### What you have to do
Once you find the line with "Where should I", output it and every line after it exactly, through the last line of the listing, but no pictures.

- - - -

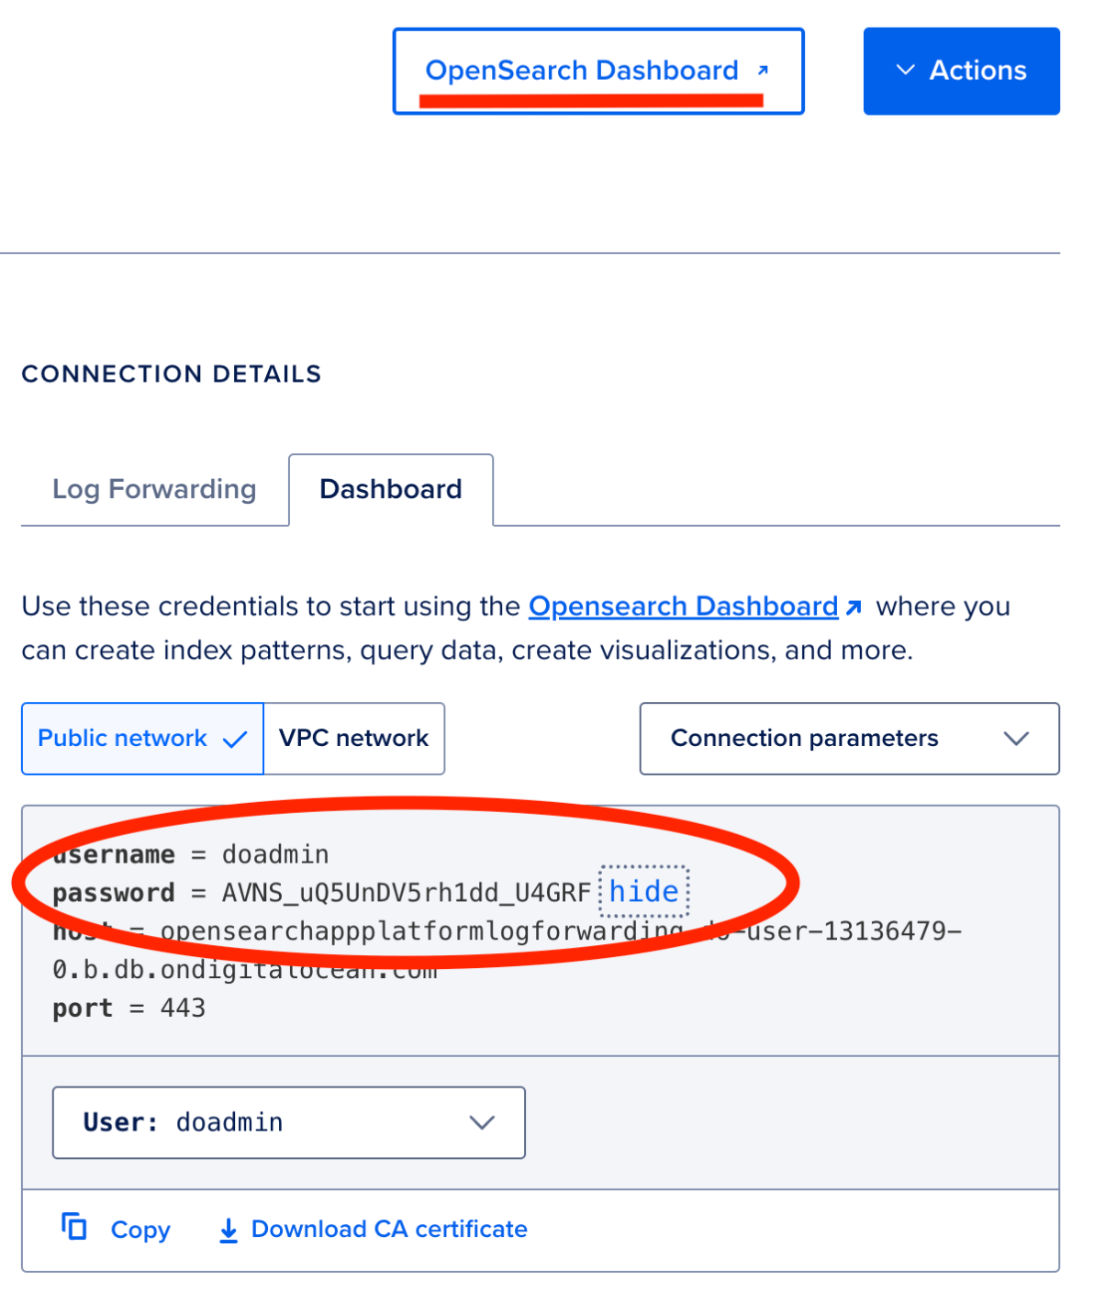Screen dimensions: 1094x1292
Task: Click the copy icon beside Copy
Action: point(74,1227)
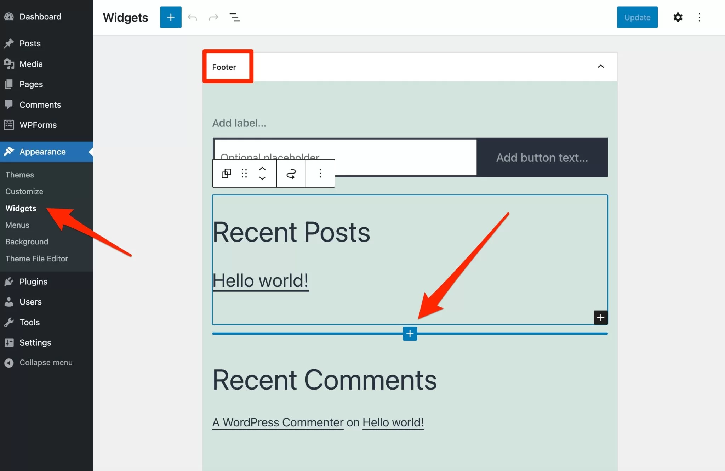Click the redo arrow icon
Viewport: 725px width, 471px height.
point(213,17)
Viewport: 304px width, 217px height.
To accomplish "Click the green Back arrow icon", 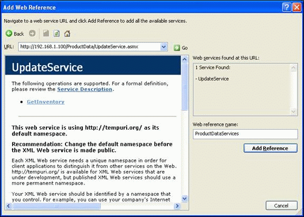I will pyautogui.click(x=9, y=34).
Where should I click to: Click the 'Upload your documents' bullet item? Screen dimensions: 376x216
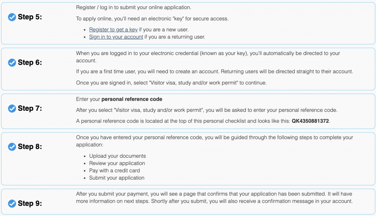coord(118,156)
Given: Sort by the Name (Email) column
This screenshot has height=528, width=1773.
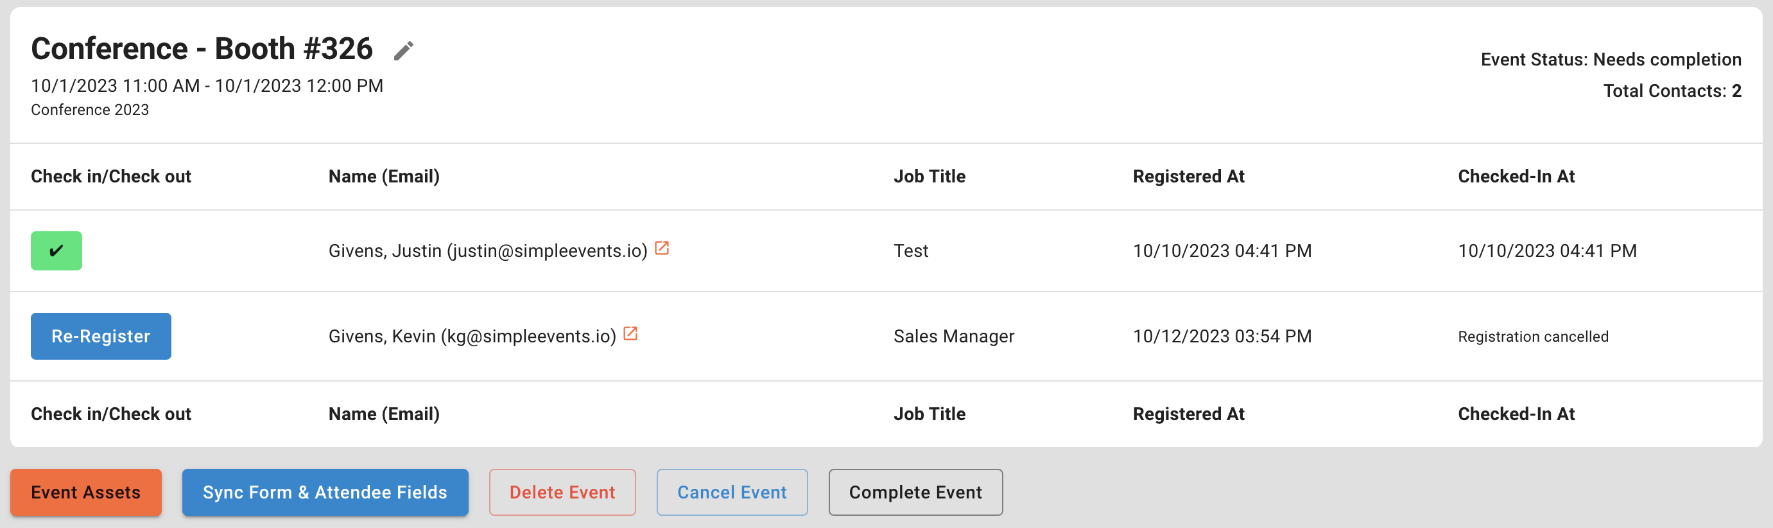Looking at the screenshot, I should pos(383,176).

- - - -

### Response box
Where should I click to: Click the 'Upload your documents' bullet item? Screen dimensions: 376x216
coord(118,156)
Given: Sort by the Name (Email) column
This screenshot has height=528, width=1773.
Looking at the screenshot, I should pos(383,176).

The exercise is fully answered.